Connecting with Historic Congregations

West Fork Presbyterian Church - photo by Greg Smith

West Fork Presbyterian Church – photo by Greg Smith

A year ago I was in Connecticut preaching and leading a Day of Discovery for leaders of  Westchester Congregational Church (founded in 1728) .  Yesterday I was in Grand Prairie, Texas preaching at West Fork Presbyterian (PCUSA) Church (founded in 1870).  Fifteen years ago I was preaching or assisting in leading worship at Central Christian Church (Disciples of Christ), which claims to be the oldest continually meeting Protestant congregation in Dallas, Texas (founded in 1863).

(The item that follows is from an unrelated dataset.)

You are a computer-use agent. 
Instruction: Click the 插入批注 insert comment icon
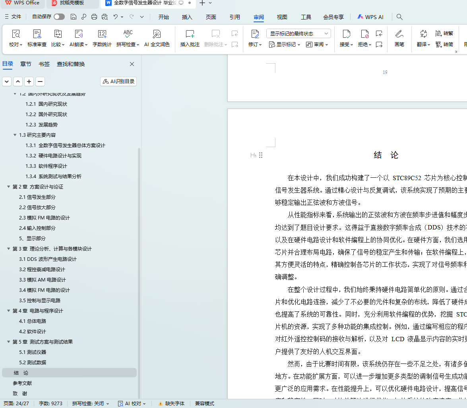[x=190, y=34]
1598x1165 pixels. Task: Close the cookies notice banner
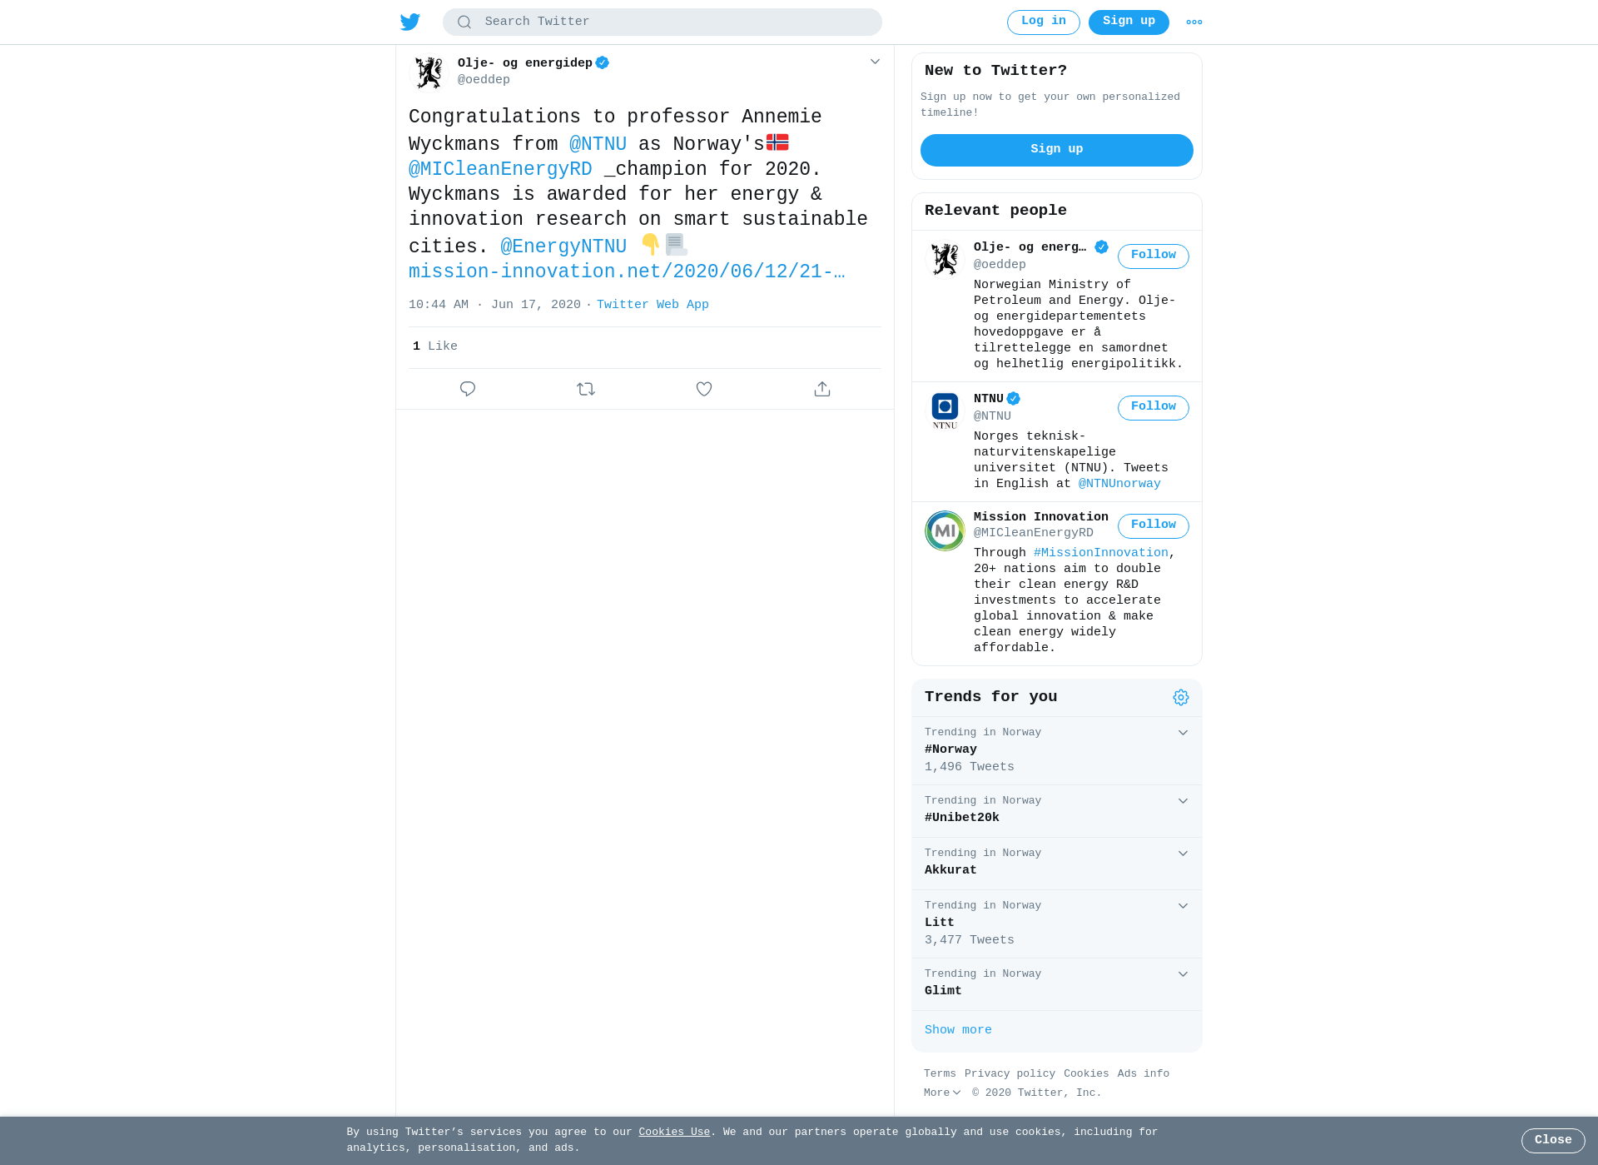point(1553,1141)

These three congregations are affiliated with different denominations, yet share much in common.  They all have limitations, including

  1. far fewer people who attend worship each week than attended 50 years ago
  2. very real financial concerns and constraints
  3. communities that have changed considerably since the congregation relocated to its present campus many years ago

These three congregations also have rich resources, including

  1. stories that are bigger than any person or generation
  2. caring members and other friends of the faith community who are committed to the well-being of the congregation
  3. opportunities for renewal, resurrection, and new beginnings

So What?

The average church in America has a worship attendance of less than 100 people yet the most talked about congregations are megachurches (those with at least 2,000 in worship).  Both very large and very small congregations have important roles to play.  And, of course, very young and very seasoned congregations share in the work of making real God’s realm on earth as it is in heaven.

If you have never had the opportunity to worship in an historic congregation, I encourage you to commit to doing so before the end of this year.  And, if you know about an historic congregation that is acting in creative, innovative, or other generative ways take a few moments to offer words of encouragement or to make some other contribution that affirms and encourages these new ventures.

I give thanks for congregations that started in the 1800s, the 1900s, and the 2000s alongside those that are much more ancient than the United States.  As I think of the historic congregations I know best, I am hopeful for the future of all who follow the Way of Jesus.